The hypervisor allows the scheduler to calculate the number of SA required for each layer for each application and allocate these resources as efficiently as possible based on the number of guest applications entered and the maximum number of SA available. It also ensures smooth context switching between guest apps. We used a layer-based approach instead of traditional round-robin or priority-based scheduling methods when conducting the experiments [25]. The scheduler calculates the number of active processing elements (PEs) and SA required for each layer. It groups the layers into one group with as many available resources as possible to allocate SA. The scheduler saves the current state of the application so that it can resume the next interrupted task when the requested SA exceeds the number of available resources. However, the small number of limited SA resources results in significant overhead due to frequent context switching. Algorithm 1 illustrates a prefetching algorithmic system that we introduced to optimize data flow between memory and NPU, allowing deep-learning models to be read from DRAM through hardware during the computation time, thereby minimizing resource idle and improving the processing speed. This algorithm stores scheduling information in the hardware scheduler to precisely coordinate memory operations and computational tasks, reducing unnecessary delays. Hardware-assisted virtualization systems enable faster data exchange and address persistent software-based scheduling challenges. Once an app starts computation, it prefetches data from the layer to the possible layer running on the next app. It is based on scheduling information within the hardware scheduler’s acceptable memory and within the calculation time of the app running before context switching. Thus, hardware schedulers speed up each guest application’s transition and minimize unused time resources. They also enable more efficient multitasking in multi-tenant environments. The proposed NPU virtualization system optimizes task execution and resource utilization through an efficient data prefetching algorithm [26]. The system uses a layer-based approach to ensure efficient task processing in resource-constrained environments.
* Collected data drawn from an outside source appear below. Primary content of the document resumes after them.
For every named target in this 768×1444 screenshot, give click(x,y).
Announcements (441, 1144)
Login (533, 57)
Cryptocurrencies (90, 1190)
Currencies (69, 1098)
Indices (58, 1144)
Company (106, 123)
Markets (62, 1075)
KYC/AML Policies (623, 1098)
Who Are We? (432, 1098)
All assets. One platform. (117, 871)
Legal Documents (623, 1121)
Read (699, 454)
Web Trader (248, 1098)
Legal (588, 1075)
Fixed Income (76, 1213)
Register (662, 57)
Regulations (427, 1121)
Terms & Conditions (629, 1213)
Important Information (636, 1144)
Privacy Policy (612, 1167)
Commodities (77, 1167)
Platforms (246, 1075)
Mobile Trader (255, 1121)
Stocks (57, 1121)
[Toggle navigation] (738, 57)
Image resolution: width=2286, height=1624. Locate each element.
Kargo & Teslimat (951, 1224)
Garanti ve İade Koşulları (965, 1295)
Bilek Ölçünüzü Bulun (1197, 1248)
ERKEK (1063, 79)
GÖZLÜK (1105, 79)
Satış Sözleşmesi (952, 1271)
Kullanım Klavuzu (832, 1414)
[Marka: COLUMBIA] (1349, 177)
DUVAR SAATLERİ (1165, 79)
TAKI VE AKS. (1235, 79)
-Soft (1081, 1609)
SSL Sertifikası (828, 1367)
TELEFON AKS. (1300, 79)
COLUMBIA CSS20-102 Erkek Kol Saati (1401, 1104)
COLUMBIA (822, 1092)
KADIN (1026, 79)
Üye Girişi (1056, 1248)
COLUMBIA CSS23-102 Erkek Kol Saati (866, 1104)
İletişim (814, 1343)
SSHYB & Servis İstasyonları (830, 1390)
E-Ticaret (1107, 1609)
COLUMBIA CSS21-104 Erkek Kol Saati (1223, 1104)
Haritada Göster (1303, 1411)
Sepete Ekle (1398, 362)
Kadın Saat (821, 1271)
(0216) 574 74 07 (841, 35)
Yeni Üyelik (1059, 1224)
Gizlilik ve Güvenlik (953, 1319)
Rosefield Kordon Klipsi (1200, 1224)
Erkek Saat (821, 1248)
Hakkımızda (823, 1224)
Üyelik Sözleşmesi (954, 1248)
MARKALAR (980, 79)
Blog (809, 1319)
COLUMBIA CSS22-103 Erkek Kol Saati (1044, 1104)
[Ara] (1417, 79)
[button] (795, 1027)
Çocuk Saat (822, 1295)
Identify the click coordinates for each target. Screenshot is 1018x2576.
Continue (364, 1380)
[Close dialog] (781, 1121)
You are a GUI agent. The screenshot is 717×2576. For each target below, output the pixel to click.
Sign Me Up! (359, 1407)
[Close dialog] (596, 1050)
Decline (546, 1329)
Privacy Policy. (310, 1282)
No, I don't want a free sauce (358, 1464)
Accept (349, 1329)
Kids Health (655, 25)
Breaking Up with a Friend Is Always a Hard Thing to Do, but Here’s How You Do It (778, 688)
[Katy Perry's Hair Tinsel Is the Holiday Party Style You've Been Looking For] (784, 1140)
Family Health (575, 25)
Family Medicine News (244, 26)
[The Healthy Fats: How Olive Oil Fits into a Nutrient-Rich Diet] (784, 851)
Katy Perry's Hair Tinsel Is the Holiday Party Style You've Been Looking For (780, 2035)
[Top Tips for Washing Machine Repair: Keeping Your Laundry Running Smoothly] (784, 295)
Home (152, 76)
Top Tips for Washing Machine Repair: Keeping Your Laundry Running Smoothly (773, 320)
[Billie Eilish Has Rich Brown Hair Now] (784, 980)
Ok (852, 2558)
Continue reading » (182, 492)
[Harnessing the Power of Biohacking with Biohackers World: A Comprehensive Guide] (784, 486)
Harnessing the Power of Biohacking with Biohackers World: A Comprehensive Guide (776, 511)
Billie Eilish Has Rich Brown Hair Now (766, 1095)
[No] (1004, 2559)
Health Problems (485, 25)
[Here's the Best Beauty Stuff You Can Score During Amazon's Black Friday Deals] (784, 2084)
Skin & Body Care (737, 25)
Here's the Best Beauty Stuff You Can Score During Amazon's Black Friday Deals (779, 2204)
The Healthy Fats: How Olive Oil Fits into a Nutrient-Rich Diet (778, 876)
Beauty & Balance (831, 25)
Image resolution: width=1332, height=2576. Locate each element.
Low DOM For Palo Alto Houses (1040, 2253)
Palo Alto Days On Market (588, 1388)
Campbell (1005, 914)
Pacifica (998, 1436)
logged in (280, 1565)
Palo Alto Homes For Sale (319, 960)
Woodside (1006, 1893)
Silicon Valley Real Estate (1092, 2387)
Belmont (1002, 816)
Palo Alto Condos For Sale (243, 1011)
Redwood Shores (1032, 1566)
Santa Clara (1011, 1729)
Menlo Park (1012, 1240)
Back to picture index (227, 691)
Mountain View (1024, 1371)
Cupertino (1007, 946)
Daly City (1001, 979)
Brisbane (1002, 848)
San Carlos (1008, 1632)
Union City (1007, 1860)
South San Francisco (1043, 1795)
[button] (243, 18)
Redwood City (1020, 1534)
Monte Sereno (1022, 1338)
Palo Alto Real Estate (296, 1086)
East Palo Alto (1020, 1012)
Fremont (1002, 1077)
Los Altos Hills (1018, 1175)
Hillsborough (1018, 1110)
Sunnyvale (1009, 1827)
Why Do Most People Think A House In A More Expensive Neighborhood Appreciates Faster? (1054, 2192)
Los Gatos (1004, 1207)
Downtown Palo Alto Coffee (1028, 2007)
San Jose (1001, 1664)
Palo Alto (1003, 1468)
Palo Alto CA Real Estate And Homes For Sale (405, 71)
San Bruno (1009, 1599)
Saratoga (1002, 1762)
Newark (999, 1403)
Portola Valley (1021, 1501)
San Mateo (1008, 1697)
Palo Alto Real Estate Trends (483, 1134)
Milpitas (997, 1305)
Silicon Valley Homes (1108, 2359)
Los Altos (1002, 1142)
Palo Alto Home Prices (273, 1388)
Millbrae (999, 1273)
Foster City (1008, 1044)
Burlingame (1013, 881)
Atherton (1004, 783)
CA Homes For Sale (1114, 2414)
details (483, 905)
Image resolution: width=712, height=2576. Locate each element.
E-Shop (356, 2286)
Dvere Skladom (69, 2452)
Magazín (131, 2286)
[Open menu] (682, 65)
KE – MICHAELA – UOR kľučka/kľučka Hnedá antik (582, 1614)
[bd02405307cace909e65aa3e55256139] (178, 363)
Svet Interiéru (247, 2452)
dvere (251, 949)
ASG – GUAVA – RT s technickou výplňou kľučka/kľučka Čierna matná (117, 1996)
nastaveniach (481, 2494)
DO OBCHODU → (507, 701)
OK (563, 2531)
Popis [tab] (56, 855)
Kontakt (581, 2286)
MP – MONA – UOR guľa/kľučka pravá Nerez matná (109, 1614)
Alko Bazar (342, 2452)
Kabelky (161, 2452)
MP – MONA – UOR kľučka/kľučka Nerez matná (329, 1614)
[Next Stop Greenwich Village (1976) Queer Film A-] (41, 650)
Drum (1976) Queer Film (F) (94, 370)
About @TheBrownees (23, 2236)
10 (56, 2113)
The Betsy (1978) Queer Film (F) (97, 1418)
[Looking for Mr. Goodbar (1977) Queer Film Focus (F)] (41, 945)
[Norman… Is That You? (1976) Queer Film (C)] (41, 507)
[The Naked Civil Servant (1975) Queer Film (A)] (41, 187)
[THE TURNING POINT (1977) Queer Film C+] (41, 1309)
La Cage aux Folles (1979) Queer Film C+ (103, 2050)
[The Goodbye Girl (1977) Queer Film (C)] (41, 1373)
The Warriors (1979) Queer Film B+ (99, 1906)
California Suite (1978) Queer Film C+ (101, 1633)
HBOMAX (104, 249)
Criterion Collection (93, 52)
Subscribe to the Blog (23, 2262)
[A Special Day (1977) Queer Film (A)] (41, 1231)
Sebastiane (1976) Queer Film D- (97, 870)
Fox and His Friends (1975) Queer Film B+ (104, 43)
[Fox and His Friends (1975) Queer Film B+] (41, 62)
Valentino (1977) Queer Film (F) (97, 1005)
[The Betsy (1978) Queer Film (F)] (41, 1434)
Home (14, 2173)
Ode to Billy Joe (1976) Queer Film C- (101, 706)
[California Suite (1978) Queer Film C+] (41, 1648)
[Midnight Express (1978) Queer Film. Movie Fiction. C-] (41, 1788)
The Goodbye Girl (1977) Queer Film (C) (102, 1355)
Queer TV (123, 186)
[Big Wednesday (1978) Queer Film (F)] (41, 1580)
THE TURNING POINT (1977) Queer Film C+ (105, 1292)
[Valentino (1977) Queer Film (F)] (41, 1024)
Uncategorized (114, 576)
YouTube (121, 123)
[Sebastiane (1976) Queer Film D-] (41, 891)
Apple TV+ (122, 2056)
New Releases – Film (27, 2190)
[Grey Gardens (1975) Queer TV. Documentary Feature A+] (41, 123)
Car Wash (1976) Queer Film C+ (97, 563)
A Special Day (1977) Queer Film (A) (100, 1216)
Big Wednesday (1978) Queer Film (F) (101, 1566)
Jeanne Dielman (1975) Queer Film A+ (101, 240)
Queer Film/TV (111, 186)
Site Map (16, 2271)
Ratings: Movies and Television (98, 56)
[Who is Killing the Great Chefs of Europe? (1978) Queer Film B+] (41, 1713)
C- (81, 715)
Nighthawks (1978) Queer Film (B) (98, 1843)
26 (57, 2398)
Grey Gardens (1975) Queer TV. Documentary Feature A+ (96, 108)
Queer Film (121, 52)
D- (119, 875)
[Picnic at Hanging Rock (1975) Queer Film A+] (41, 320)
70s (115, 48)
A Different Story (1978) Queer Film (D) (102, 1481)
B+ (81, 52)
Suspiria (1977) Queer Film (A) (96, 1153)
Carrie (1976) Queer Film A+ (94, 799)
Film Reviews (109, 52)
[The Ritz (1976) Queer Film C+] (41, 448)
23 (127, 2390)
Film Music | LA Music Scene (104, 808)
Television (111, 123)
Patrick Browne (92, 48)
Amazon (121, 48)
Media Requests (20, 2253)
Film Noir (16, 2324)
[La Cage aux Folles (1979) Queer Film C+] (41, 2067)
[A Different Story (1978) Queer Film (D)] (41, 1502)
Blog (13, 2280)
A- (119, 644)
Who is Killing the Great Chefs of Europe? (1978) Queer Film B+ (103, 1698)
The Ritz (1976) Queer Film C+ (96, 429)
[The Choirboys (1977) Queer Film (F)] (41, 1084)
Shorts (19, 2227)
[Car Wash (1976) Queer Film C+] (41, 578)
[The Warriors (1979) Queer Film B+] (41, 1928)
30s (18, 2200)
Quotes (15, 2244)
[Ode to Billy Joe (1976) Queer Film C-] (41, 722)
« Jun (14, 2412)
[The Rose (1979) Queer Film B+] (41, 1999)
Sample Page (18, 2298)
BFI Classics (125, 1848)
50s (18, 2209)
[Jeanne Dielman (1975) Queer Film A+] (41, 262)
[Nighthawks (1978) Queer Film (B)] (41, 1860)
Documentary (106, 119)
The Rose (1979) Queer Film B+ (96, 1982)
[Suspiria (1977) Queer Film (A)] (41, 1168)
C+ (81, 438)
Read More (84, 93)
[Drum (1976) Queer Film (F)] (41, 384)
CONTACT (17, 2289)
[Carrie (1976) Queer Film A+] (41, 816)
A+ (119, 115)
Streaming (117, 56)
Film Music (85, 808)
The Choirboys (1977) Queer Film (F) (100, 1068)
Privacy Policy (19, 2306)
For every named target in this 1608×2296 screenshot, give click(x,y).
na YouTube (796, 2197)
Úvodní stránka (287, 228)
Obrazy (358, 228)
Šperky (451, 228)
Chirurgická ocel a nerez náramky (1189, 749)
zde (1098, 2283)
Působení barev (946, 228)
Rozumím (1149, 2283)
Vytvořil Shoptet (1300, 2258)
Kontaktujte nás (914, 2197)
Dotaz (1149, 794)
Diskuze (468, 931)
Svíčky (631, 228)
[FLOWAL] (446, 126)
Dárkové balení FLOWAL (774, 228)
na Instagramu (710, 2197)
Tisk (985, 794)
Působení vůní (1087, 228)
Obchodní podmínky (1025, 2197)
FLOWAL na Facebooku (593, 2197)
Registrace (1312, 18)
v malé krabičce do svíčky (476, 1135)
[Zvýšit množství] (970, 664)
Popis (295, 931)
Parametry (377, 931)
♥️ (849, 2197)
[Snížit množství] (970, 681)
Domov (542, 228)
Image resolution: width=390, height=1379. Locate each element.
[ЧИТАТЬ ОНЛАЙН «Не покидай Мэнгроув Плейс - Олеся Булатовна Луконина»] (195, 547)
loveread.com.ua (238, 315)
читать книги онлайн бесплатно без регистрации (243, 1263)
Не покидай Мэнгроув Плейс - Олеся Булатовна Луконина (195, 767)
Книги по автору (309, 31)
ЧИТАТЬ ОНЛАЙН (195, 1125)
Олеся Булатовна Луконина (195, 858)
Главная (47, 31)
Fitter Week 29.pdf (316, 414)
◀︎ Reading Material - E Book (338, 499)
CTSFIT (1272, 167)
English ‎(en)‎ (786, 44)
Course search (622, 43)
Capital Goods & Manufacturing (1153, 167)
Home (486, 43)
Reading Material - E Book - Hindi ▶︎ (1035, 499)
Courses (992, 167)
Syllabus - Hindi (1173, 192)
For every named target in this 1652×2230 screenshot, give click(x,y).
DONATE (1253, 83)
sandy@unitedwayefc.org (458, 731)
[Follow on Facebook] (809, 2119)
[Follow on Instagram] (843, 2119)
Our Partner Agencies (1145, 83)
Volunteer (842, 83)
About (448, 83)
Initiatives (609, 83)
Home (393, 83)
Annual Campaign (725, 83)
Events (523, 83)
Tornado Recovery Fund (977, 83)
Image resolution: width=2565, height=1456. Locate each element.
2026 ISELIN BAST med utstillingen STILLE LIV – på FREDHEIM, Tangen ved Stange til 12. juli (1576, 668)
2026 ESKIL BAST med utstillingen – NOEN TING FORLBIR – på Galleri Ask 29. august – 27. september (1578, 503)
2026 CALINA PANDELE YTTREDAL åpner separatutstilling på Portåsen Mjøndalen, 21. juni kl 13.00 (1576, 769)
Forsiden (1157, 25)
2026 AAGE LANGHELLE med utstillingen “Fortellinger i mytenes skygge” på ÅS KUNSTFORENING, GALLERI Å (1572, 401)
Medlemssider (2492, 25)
Algorithm 1: Data Prefetching for Hardware-Assisted NPU Virtualization

During initialization, the hypervisor identifies the number of guest applications and the maximum available SAs (systolic arrays). The hardware scheduler receives SA count information for each application required per layer from the hypervisor, determines the range of layers that can be processed, and checks for prefetch availability. The system calculates the number of SAs needed for each layer, ensuring resource allocation is optimized even in resource-constrained environments. This allows the scheduler to handle as many deep-learning model layers as possible by leveraging the maximum resources the hypervisor can provide to guest apps. The scheduler stores the application’s state (current layer, computational cycle, etc.) such that the deep-learning model can resume usually later. The scheduler continues the aborted task when that deep-learning model is re-run later. This process continues up to the available memory capacity

M_{hw}

of the hardware scheduler. The system loads data from subsequent operations into the available memory by prefetching data from the following application during the current computation, thus reducing idle time during context switching. By allowing memory access and computation to proceed simultaneously, resource waste is minimized and overhead is reduced. The data prefetching algorithm dynamically reads the layer data from the DRAM during computation and stores it in the hardware scheduler memory, making real-time processing more efficient and adaptable to varying workloads. The hardware scheduler computes three important parameters: the memory size of the layer

M_{size}

, the time to read that memory of the layer

T_{read}

, and the time to compute a deep-learning model

C_{npu}

before a context switching. The system prevents the NPU from idling while waiting for memory access by pre-processing the process of importing layers from the deep-learning model when the next application runs. Specifically, the algorithm calculates the memory size to be imported from the DRAM by calculating the read time

T_{read}

and the memory size

M_{size}

. In the hardware scheduler, if

M_{next}

has less memory for a layer to be imported from the DRAM than the available memory

M_{hw}

, then that layer is prefetched to the hardware scheduler to reduce memory access time. Here,

M_{DRAM} (l_{next})

is a function used to calculate the memory size

M_{size}

of layer

l_{next}

. If the hardware scheduler has enough memory to store the layer, the algorithm continues prefetching the layer data while the layer operation of the previous application is in progress. The scheduler dynamically manages the balance between prefetching and computation to ensure that the NPU is not idle. In addition, to ensure accurate layer prefetching time,

T_{read}

is continuously updated to check if prefetching is still possible. When time or memory constraints make prefetching impossible, the system interrupts the process and stores several operational states, such as the computational cycle of the current layer. This process allows us to seamlessly resume work from the saved state when the next context switching occurs, ensuring multiple applications can effectively manage resources. For example,

C_{npu} (A_{i})

represents the NPU computational cycle required by an application, and

T_{compute} (A_{i})

is a function that calculates the total NPU computational cycles for that application. These variables determine the number of layers to be stored in the hardware scheduler from the deep-learning model of the following application, allowing flexible handling of multiple applications with less overhead. This layered optimization minimizes unnecessary delays, enhancing multitasking efficiency in dynamic environments. Even in cases of frequent context switching, the idle time of NPU resources is minimized.

3. Results

First, scheduling was repeated from Alexnet to Resnet-50, NCF, Yolo-tiny, and DLRM to run with context switching until all models were complete. We set the hardware scheduler’s memory to 1 MB.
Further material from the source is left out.